#### [WHAT YOU SHOULD DO]
Beginning at the line that contains "[Map view] (355, 70)", write out every line down to the end of the records, with both ends kept and nothing added.

┌─ RECORDS SUPPLIED

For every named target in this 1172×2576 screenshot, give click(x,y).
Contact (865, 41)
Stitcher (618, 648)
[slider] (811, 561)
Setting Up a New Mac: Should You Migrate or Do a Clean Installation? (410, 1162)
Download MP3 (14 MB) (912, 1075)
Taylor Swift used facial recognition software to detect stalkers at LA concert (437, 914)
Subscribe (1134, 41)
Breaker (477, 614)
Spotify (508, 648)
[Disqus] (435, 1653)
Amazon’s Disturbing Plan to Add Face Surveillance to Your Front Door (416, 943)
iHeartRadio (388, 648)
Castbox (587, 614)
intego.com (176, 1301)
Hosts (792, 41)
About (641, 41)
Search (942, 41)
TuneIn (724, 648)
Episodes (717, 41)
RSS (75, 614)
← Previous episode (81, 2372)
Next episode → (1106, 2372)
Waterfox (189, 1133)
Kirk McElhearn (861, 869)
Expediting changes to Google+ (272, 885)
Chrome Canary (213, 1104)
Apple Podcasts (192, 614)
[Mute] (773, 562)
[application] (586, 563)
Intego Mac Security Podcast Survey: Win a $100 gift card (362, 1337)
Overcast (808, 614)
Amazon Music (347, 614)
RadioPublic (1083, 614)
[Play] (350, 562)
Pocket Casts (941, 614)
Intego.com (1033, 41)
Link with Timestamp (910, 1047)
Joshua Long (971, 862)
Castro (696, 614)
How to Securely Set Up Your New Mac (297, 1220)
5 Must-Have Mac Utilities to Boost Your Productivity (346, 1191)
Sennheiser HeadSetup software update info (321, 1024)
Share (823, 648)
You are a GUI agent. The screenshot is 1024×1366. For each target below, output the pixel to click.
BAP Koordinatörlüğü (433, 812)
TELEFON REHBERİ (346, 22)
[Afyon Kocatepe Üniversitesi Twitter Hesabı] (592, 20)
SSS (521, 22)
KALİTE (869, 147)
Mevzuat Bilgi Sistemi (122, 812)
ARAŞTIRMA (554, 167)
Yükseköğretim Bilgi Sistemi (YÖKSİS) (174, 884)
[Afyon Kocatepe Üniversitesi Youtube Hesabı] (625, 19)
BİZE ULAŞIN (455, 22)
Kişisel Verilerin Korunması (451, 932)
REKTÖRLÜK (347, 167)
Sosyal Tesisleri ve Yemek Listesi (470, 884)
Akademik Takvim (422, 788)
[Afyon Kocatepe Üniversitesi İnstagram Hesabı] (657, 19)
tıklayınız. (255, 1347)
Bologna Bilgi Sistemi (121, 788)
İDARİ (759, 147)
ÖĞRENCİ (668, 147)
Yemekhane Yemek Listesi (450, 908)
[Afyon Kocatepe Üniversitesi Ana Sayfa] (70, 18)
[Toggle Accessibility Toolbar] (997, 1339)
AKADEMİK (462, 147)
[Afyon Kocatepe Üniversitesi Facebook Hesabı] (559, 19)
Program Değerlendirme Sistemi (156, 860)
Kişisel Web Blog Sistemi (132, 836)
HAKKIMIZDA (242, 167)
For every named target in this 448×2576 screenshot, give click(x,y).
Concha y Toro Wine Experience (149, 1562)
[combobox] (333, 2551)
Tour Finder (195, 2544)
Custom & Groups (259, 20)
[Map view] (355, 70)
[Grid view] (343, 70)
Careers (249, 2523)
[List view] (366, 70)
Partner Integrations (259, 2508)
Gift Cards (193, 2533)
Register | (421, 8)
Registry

└─

#### [FINISHED TASK]
[Map view] (355, 70)
[Grid view] (343, 70)
Careers (249, 2523)
[List view] (366, 70)
Partner Integrations (259, 2508)
Gift Cards (193, 2533)
Register | (421, 8)
Registry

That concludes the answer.